MATERIAL SHOWN START

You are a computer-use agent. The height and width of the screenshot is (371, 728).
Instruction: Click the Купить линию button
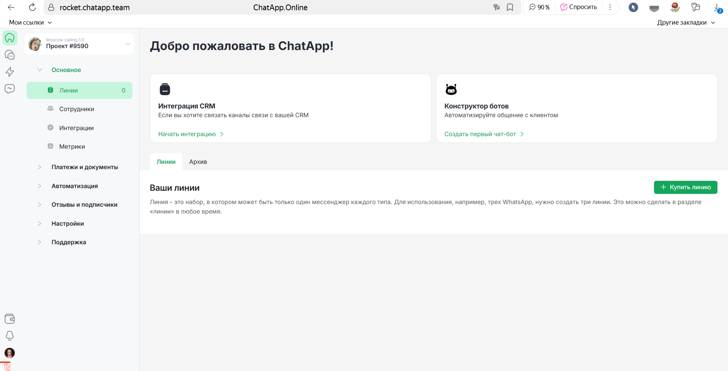pyautogui.click(x=685, y=187)
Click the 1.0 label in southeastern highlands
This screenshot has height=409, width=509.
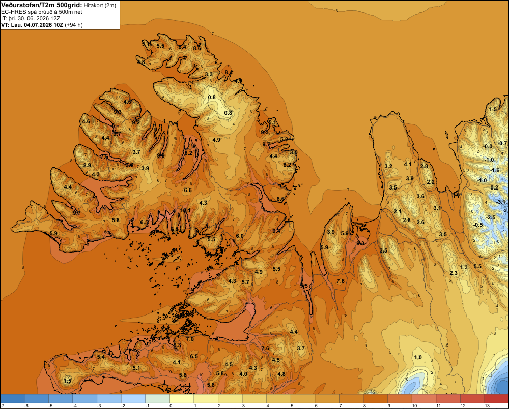[418, 357]
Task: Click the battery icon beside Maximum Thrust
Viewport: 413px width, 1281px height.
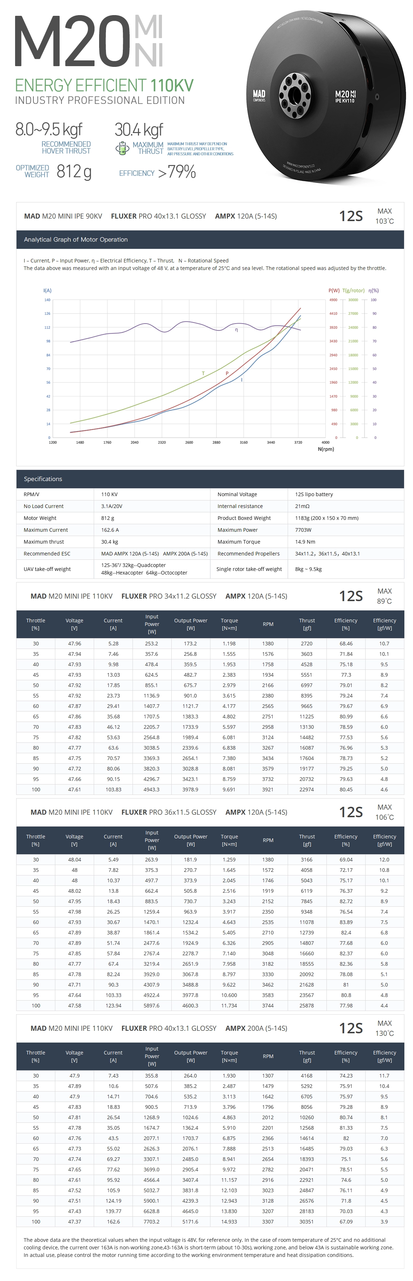Action: (122, 148)
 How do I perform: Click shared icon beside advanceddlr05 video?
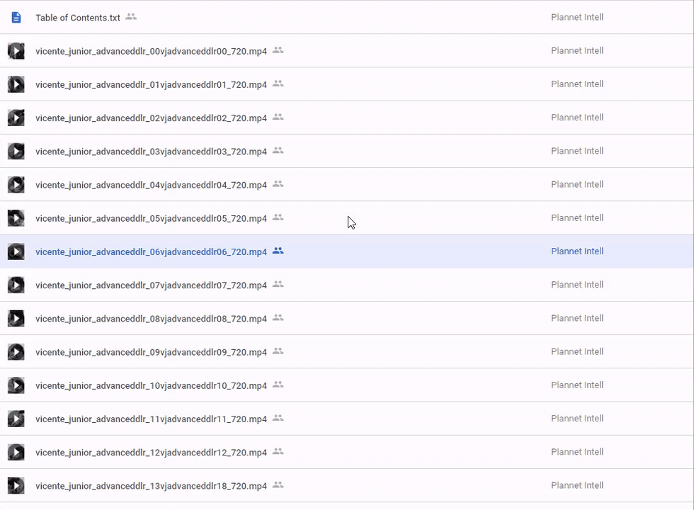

MATERIAL SHOWN END

▶ WHAT THE TASK REQUIRES: Line by line, write out the material exactly, leaving the images out.

▶ OUTPUT FOR THIS EXERCISE:
You are a computer-use agent. The height and width of the screenshot is (371, 728).
Instruction: Click the Купить линию button
pyautogui.click(x=685, y=187)
Click the 1.0 label in southeastern highlands
This screenshot has height=409, width=509.
[418, 357]
Task: Click the battery icon beside Maximum Thrust
Viewport: 413px width, 1281px height.
Action: (122, 148)
 How do I perform: Click shared icon beside advanceddlr05 video?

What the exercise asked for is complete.